Written by Norm Henry
From his column A Sound Mind
To speak or not to speak, that is the question. Ecclesiastes says there is “a time to be silent and a time to speak,” and wisdom is knowing the difference. Peter struggled with this issue just like many of us. Being uncomfortable with silence, people fill in pauses by saying something. Maybe speaking is easier than listening? Genuine listening requires effort and focused attention.
We really need to be silent at times and must have times of silence to truly listen. Finding those times are hard. We live in a noisy world. In the midst of crowd noise, voices lose their distinctiveness. We have to listen hard to hear the voice of someone speaking to us that we know. Computers tell us the news or sports results, whether we want to know them or not. We hear the “ping” of a message coming in, so we automatically check our cellphones to make sure we do not miss something “important.” We find it hard to tolerate silence, so we fill in the quiet with something. And life lived without some significant silence leaves us irritable, drained, and “deaf.”
In the midst of the noise, how do we make sure we can still hear God’s voice? I know we can hear Him through music and scripture and preaching (even our own). But what if He is speaking to us in a whisper, that still small voice from within? Like the sound of a gentle blowing that Elijah heard? How do we hear His voice in the midst of so many other voices?
Silence and solitude.
Times of silence and solitude allow other voices to quiet down so that we can hear His voice. The Psalmist said “Be still and know that I am God.” That is hard to do without times of silence and solitude. Even Jesus often withdrew by Himself into a solitary, quiet place to spend time with the Father. Saints over the centuries have embraced silence and solitude as ways of responding to God’s invitation to spend time with Him. And saints over the centuries have discovered that being silent and alone with God really helps to discern His voice from all others. Tozier wrote, “Quietness of soul, the fruit of truly seeking God, is seldom found in twentieth-century Christians. Far too many…have ceased to seek God with their whole hearts.”1 Oh my, I really want to know Christ!
My life of ministry with Christ has been a really good journey. I am so grateful. So here is the challenging scripture. You know it. Luke offers a glimpse of the relationship of Mary and Martha and Jesus. Martha had invited Jesus into her home. Martha was feeling the pressure of preparations. She had become “distracted” and irritable because of the pressure she was putting on herself, and Mary was doing nothing to help. So Martha complained to Jesus: “Lord, do you not care that my sister has left me to do all the serving alone? Then tell her to help me.” Mary, as you know, was “seated at the Lord’s feet, listening to His Word.” So the Lord replied to Martha, “Martha, Martha, you are worried and bothered about so many things; but only one thing is necessary, for Mary has chosen the good part.” Only one thing?!

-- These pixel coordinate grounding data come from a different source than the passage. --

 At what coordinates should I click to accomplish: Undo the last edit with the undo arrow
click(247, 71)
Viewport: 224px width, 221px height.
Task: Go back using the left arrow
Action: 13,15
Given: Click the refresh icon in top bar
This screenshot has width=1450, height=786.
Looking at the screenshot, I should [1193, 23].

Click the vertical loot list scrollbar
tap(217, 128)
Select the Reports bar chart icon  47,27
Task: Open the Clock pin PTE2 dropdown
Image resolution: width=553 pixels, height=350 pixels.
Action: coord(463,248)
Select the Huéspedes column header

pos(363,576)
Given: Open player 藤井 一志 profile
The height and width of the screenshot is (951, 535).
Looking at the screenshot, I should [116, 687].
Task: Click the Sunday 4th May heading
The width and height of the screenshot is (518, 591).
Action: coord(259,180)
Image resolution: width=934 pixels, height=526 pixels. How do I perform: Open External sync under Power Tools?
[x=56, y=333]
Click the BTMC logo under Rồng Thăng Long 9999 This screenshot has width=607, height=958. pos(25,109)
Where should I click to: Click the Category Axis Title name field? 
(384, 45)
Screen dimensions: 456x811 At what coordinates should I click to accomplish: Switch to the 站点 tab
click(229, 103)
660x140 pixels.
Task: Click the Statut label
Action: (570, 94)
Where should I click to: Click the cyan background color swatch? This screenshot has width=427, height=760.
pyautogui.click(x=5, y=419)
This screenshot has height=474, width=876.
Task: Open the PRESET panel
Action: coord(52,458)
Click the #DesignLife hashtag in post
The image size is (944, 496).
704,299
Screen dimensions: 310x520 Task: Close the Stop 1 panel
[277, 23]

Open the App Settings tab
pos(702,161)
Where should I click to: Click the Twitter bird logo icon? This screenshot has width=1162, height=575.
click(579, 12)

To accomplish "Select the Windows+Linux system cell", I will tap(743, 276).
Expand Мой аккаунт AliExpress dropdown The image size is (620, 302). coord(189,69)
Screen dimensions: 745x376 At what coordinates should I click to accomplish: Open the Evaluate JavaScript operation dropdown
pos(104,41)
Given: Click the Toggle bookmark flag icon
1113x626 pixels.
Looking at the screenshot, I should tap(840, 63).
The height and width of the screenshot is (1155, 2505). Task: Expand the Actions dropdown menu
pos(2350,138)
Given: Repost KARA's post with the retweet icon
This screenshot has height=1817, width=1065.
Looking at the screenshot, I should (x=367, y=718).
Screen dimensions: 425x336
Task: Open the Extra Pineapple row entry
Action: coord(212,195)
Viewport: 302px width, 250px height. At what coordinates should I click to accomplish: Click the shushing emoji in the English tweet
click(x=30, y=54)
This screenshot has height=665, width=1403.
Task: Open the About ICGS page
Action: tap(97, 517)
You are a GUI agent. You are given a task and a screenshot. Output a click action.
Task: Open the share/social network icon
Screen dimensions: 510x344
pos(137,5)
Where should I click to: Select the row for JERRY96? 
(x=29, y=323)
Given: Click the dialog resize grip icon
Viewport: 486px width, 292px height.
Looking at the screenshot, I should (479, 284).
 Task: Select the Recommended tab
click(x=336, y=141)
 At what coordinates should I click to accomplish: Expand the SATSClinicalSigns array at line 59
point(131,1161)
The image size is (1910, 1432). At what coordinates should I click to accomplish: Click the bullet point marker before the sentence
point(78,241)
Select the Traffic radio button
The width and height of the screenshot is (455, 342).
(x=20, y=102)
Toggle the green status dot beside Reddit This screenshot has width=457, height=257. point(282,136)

Too often I am like Martha. I think I need to finish my work, then sit at His feet. But Jesus says Mary’s attention to Him is The Only Necessary Thing?2 I think Jesus probably enjoyed the meal Martha provided for Him out of love. But I am sure He enjoyed time with Mary when she was sitting at His feet listening. And I know He enjoys it when we spend time with Him listening. When we sit and listen first, ministry then flows out of our relationship with God. Jesus does seem to be saying that spending time with Him is more important than what we do for Him. I need to remember that!
So find “a time to be silent”—a time to listen. Enjoy some silence and solitude with Jesus. Meditate on what He says to you. I know He has something to say to you. And it will be good!
Dr. Norm Henry has served the Church of the Nazarene in numerous capacities as both psychologist and minister.
1 Tozier, A.W. The Pursuit of God. Camp Hill, PA: Christian Publications, 1982.
2 Nouwen, Henri J.M. The Only Necessary Thing. New York: Crossroad Publishing, 1999.